### 引用原文
*-*-*

四、操作步骤
1.首先将内层锅取出,再向外层锅内加入适量的水,使水面与三角搁架相平为宜。
2.放回内层锅,并装入待灭菌物品。注意不要装得太挤,以免妨碍蒸汽流通而影响灭菌效果。三角烧瓶与试管口端均不要与桶壁接触,以免冷凝水淋湿包扎口的纸而透入棉塞。
3.加盖,将盖上的排气软管插入内层锅的排气槽内。再以两两对称的方式同时旋紧相对的两个螺栓,使螺栓松紧一致,勿使其漏气。
小提示
切勿忘记加水,同时加水量不可过少,以防灭菌锅烧干而引起炸裂事故。
4.用电炉或天然气加热,并同时打开排气阀,使水沸腾以排出锅内的冷空气。待冷空气完全排尽后,关上排气阈,让锅内的温度随蒸汽压力增加而逐渐上升。当锅内压力升到所需压力时,控制热源,维持压力至所需时间。本实验用0.1 MPa、121.5℃、20 min条件灭菌。
5.灭菌所需时间到,切断电源或关闭天然气,让灭菌锅内温度自然下降。当压力表的压力降至“0”时,打开排气阈,旋松螺栓,打开盖子,取出灭菌物品。
6.将取出的灭菌培养基放入37℃温箱培养24 h,经检查若无杂菌生长,即可待用。
小提示
灭菌主要因素是温度而不是压力。因此锅内冷空气必须全排尽后,才能关上排气阈,以维持所需压力。
小提示
压力一定要降至“0”时,才能打开排气阈,开盖取物,否则就会因锅内压力突然下降,使容器内的培养基由于内外压力不平衡而冲出烧瓶口或试管口,造成塞子沾染培养基而发生污染,甚至灼伤操作者。
思考与讨论
1.灭菌在微生物实验操作中有什么重要意义?
2.黑曲霉的孢子与芽孢杆菌的孢子对热的抗性哪个更强?为什么?
学无止境
消毒(disinfection)与灭菌(sterilization)两者的意义有所不同。消毒一般是指消灭病原菌和有害微生物的营养体,而灭菌则是指杀灭一切微生物的营养体、芽孢和孢子。微生物实验中,需要进行纯培养,不能有任何杂菌污染,因此对所用器材、培养基和工作场所都要进行严格的消毒和灭菌。消毒与灭菌的方法很多,一般可分为加热、过滤、照射和使用化学药品等。

*-*-*

### 任务说明
请将上文灭菌操作步骤中从“3.加盖,将盖上的排气软管插”到“栓,打开盖子,取出灭菌物品。”的这一段一字不差地抄录出来。

*-*-*

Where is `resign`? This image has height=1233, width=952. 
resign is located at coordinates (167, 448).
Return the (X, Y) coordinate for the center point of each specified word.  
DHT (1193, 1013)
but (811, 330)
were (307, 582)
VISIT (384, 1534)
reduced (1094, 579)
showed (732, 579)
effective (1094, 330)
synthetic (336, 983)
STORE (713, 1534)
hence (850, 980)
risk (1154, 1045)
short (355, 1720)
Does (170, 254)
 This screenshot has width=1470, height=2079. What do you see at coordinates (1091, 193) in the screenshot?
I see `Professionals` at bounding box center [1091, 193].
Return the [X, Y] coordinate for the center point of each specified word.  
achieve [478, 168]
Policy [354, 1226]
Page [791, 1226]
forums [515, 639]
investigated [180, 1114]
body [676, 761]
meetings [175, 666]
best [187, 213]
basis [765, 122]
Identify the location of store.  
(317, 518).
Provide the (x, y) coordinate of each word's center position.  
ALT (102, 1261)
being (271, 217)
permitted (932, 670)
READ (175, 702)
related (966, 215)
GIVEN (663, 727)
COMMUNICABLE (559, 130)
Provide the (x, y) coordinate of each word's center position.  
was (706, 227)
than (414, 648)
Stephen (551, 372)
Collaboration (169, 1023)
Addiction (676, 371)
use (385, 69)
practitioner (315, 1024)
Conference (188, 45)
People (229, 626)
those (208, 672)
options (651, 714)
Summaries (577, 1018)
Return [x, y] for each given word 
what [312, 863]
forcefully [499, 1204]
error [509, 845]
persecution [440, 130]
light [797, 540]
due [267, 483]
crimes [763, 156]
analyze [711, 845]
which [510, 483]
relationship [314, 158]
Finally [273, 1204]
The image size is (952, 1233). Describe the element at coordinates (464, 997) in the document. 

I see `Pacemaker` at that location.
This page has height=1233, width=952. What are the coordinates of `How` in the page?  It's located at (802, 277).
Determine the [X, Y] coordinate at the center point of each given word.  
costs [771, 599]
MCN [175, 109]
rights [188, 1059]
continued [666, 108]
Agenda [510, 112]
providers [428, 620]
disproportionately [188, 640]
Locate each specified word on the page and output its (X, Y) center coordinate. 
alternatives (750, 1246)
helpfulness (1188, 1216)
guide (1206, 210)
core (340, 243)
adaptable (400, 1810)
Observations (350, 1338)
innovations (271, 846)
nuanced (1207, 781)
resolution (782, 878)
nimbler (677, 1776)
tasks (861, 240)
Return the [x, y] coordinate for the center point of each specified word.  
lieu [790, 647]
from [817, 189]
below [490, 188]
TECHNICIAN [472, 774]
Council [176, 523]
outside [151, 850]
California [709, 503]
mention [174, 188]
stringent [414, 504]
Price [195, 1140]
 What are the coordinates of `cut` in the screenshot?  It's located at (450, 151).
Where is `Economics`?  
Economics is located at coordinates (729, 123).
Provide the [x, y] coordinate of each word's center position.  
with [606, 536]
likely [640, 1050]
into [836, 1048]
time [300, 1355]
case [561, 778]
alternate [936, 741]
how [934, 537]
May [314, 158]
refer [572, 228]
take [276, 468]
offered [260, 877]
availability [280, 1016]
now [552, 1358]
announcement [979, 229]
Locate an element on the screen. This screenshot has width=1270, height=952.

*-*-*

### 你的解答
3.加盖,将盖上的排气软管插入内层锅的排气槽内。再以两两对称的方式同时旋紧相对的两个螺栓,使螺栓松紧一致,勿使其漏气。
小提示
切勿忘记加水,同时加水量不可过少,以防灭菌锅烧干而引起炸裂事故。
4.用电炉或天然气加热,并同时打开排气阀,使水沸腾以排出锅内的冷空气。待冷空气完全排尽后,关上排气阈,让锅内的温度随蒸汽压力增加而逐渐上升。当锅内压力升到所需压力时,控制热源,维持压力至所需时间。本实验用0.1 MPa、121.5℃、20 min条件灭菌。
5.灭菌所需时间到,切断电源或关闭天然气,让灭菌锅内温度自然下降。当压力表的压力降至“0”时,打开排气阈,旋松螺栓,打开盖子,取出灭菌物品。